And when it comes to such charges – the penalties you pay come when you back out of your mortgage early – some lenders take a greater toll on your bank balance than others.
Big banks are usually the worst. Mortgage finance companies are often the best.
And these bank competitors want you to know it. More and more, smaller lenders are using their preferential penalty calculations as a selling point, as well they should.
This year I’ve seen lenders such as Equitable Bank, Manulife Bank of Canada, XMC Mortgage Corp., Merix Financial, CMLS Financial Ltd., RFA Mortgage Corp., First National Financial LP, and MCAP all go out of their way to step up marketing and educate consumers on how bad penalties from major banks can be. (Mind you, a few of these lenders also have “no-frills” mortgages with high penalties – for example, 3 per cent of principal. So watch out for those.)
WHAT IS A ‘FAIR-PENALTY LENDER?’
A fair-penalty lender calculates its standard prepayment charges, for lack of a better word, “fairly.”
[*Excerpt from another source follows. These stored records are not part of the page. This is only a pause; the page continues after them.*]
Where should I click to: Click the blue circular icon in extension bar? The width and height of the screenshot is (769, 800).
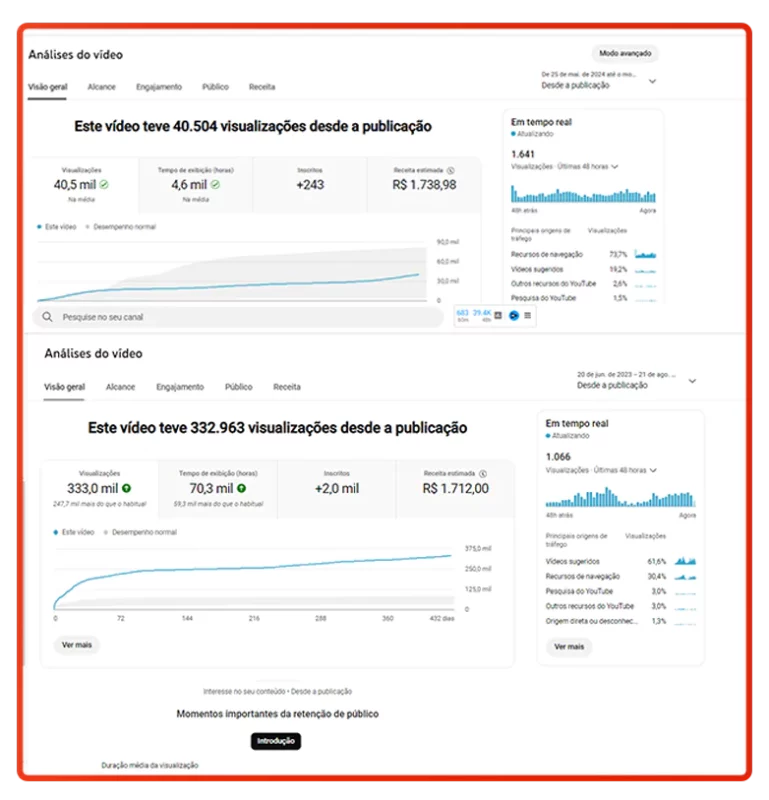click(x=514, y=315)
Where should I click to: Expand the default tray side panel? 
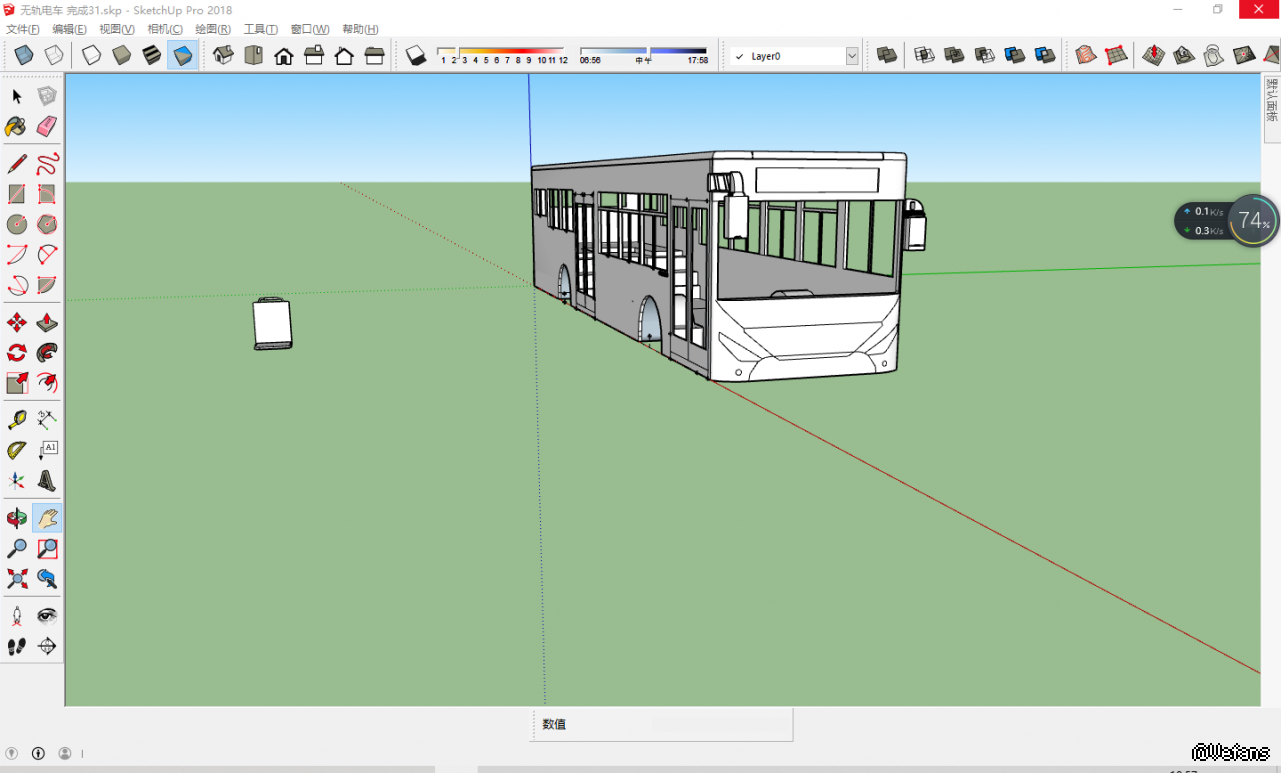click(1271, 101)
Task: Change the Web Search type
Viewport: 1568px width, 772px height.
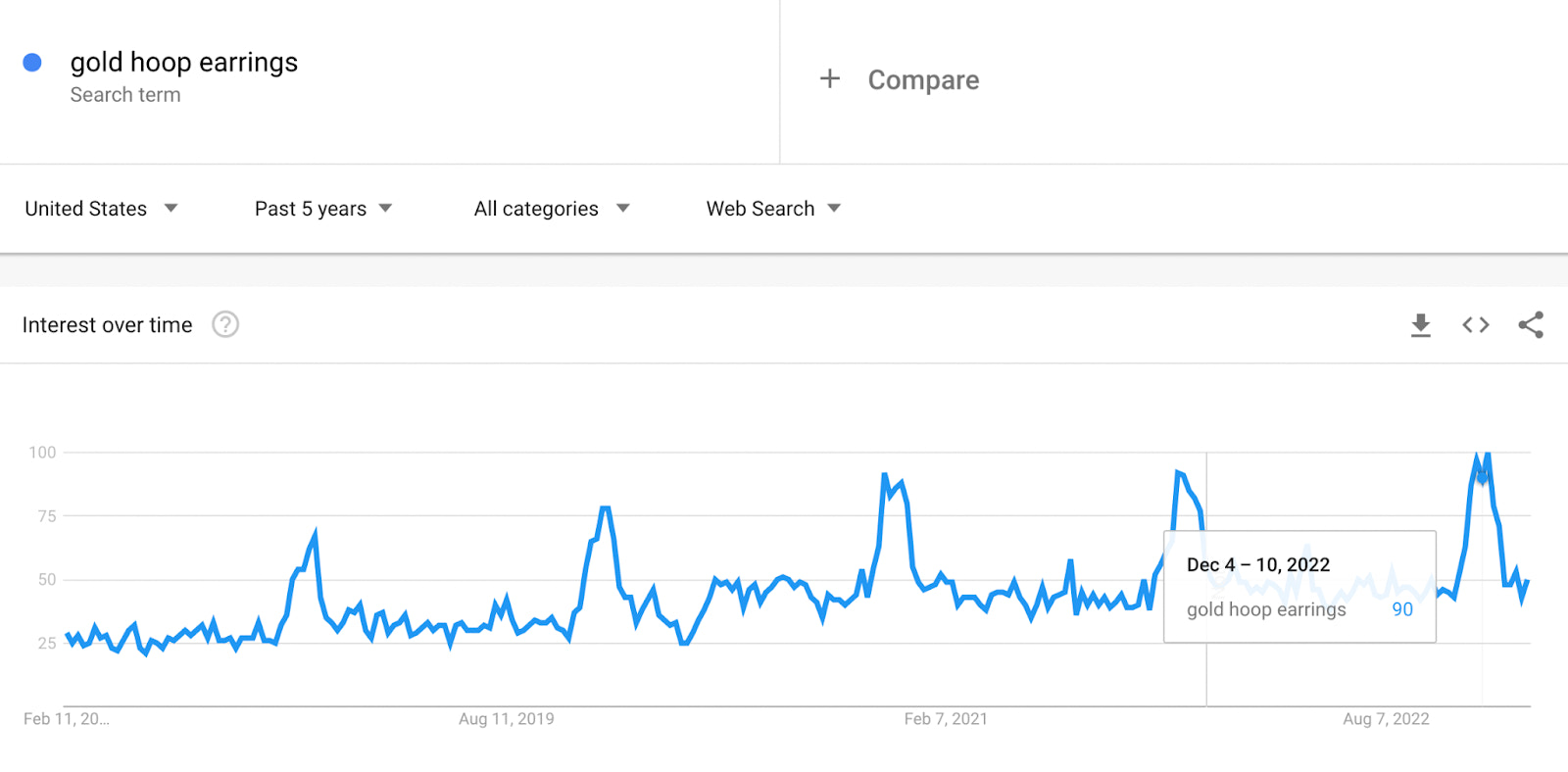Action: (x=760, y=208)
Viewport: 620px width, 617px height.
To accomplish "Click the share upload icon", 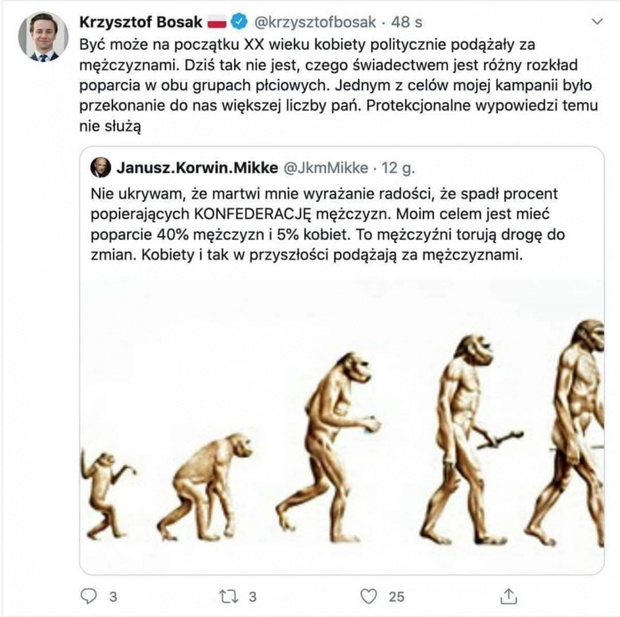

It does so by comparing your actual mortgage rate to a rate equal to (or close to) what it charges new customers for a time frame similar to your remaining term.
Unlike Big Six banks, fair-penalty lenders don’t use arbitrarily inflated rates (“posted rates”) in their calculations. That only serves to drive up penalties.
So why doesn’t everyone get a mortgage with a fair penalty lender?
Well, because most people are conditioned to pay more for big bank financing. Among other things, they trust the brand, like the convenience or like knowing they can walk into a branch to talk to someone if there’s ever a problem (although, for most people, mortgage problems after closing aren’t too common). And the cost of that convenience is steep.
Suppose you’re a major bank customer with a regular 3.19 per cent $300,000 five-year fixed mortgage that you got one year ago.
Now imagine you:
- Need to consolidate debt into your mortgage;
- Just found a new job in a different city and must sell and rent;
- Want to break and renegotiate to a lower rate;
- Have to break the loan early for some other reason – maybe because of a loss of income, divorce, inability to get a fair rate from your bank on a “port and increase” (that’s where you move your mortgage to a new property and increase the loan size), or inability to qualify for a port.
In these scenarios, one popular bank would charge you an interest rate differential (IRD) penalty of roughly $16,800 to exit your existing mortgage.
Compare that with just three months’ interest (about $2,400) at a “fair penalty lender.”
To put that another way, the extra $14,400 you’d fork over to the “less fair” lender would be like paying an 8.19-per-cent interest rate versus the 3.19 per cent. That’s astronomical. These days, determined mortgage shoppers do backflips to save even a 10th of a percentage point off their rate, let alone five whole points.
WAYS AROUND PENALTIES
Some big banks are kinder than others when it comes to helping you avoid prepayment pain. The better ones let you add money to your mortgage without penalty, offer early renewal options and have flexible portability rules.
But more often than not, you can find a similar mortgage from a fair-penalty lender for a comparable price or better – without the penalty shackles.
If you’re dead-set on a big-bank mortgage and want to lower your exposure to heinous fixed-rate penalties, consider a short-term fixed or variable rate instead – if it’s suitable for you. By suitable, I mean you have a tolerance for potentially higher rates sooner than five years and you have no problems getting approved for a mortgage.
These days, with so many people taking fixed rates because they’re cheaper than variable rates, banks stand to make a killing on prepayment charges. That’ll be especially true if recession hits and rates fall further. We come across people almost every week who’d love to refinance at today’s lower rates, but they can’t because their bank penalty is too harsh.
The time has come to heed this lesson as borrowers. Big-bank IRD penalties clearly overcompensate banks for the legitimate expenses they incur when a customer backs out of a mortgage early. The more that people demand fair penalties, the more pressure it’ll put on Canada’s six biggest lenders to change their methods.